The social distancing measures being put up to try to stop the spread of the coronavirus pandemic have resulted in the worst level of unemployment that the U.S. has seen in a long time. As bad as things are, however, a new estimate by the Federal Reserve is showing that they’re going to get much worse.
A recent analysis by the Fed’s St. Louis district projects that the unemployment rate could go as high as 32.1 percent. This represents a low of just over 47 million jobs.
The recent projections are much worse than those originally estimated by St. Louis Fed President James Bullard, who said unemployment would hit 30 percent. They show just how many jobs are at risk as part of the government-induced economic freeze that’s aimed at stopping the spread of the outbreak.
“These are very large numbers by historical standards, but this is a rather unique shock that is unlike any other experienced by the U.S. economy in the last 100 years,” wrote St. Louis Fed economist Miguel Faria-e-Castro in her article last week.
Faria-e-Castro’s “back of the envelope” calculations come with a couple of caveats. First, they don’t take into account workers who may drop out of the labor force, which can bring down the headline unemployment rate. Second, the calculations do not estimate the impact of the recently passed government stimulus, which aims to extend unemployment benefits and subsidize companies for not laying off staff. Despite these caveats, however, the jobless picture still doesn’t look very bright.
The Department of Labor, in its unemployment report for the week ending on March 21, recorded that over 3.2 million Americans had filed for jobless claims that week. This represented the highest number of jobless claims ever in a single week, surpassing the previous record of 695,000 claims set back in 1982.
Despite these figures, experts state that the rate could actually be higher. The benefits websites in some states where overwhelmed by the surge in claims applications that some of the claimants were unable to file their applications. Meanwhile, economists surveyed by Dow Jones expect that another 2.65 million will join this number by next week.
The upcoming nonfarm payrolls count for March is expected to show a decline of just 56,000. However, that’s largely due to a statistical distortion as the sampling period for that count took place before the government implemented social distancing practices.
The central part of Faria-e-Castro’s compilations comes from previous Fed research, which showed that 66.8 million people are working in jobs with a “high risk of layoff.” Included in these are jobs in sales, production, as well as food preparation and services.
In addition to this, he also identified 23.7 million people working in “high contact-intensive” jobs. These include jobs such as food and beverage serving workers, barbers and hairstylists, airline flight attendants, and more.
Faria-e-Castro’s paper then takes the average of those workers to get the estimated loss of about 47 million. This would bring the U.S. unemployment rolls to 52.8 million. In comparison, this is more than three times worse than the peak reached after the 2007-2008 financial crisis.

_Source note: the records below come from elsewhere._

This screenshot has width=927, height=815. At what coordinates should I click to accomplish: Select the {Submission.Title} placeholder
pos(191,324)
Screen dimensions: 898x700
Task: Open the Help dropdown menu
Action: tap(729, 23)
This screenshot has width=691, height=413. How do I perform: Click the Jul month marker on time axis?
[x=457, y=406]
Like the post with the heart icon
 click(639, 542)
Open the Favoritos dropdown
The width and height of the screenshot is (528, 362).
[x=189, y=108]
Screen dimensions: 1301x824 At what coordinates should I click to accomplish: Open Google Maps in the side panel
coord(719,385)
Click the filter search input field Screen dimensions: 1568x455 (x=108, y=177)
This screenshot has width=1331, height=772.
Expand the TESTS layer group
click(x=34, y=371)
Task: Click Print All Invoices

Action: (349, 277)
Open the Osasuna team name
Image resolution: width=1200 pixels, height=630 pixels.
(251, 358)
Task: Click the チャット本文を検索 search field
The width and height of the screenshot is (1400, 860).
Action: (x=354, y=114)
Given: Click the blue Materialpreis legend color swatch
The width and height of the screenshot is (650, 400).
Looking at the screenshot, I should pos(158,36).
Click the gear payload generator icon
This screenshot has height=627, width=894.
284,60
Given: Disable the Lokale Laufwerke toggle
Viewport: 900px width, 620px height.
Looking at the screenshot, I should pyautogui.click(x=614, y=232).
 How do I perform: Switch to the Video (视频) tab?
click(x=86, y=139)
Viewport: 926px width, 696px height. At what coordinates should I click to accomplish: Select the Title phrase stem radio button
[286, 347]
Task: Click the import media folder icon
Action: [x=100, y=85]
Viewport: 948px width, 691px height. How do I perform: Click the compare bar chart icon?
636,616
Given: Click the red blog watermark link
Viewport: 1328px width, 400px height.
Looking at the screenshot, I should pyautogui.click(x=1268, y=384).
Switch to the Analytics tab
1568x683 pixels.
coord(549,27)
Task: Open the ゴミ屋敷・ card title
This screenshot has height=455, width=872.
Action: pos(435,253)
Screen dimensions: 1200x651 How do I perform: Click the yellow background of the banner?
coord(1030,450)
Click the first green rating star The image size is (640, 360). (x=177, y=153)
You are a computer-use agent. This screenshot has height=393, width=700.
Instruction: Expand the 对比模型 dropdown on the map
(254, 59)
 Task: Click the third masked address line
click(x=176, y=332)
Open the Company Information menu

As bad as the surge in unemployment looks to be, the downturn from the outbreak itself could be comparatively brief. Talking to CNBC last week, Bullard stated that people shouldn’t be discouraged even if the jobless number was “unparalleled.”
“This is a special quarter,” explained Bullard. “And once the virus goes away and if we play our cards right and keep everything intact, then everyone will go back to work and everything will be fine.”
The White House is already planning to have at least some of the economy restarted by the end of April. President Donald Trump originally set a tentative date of April 12, Easter Sunday; however, he later moved it to April 30.
Americans, for the most part, seem to be okay with the loss of jobs, as long as it’s in the name of stopping the outbreak, according to a recent poll by Reuters/Ipsos. Stopping the virus, it seems, is a much higher priority for the American public than saving people’s jobs.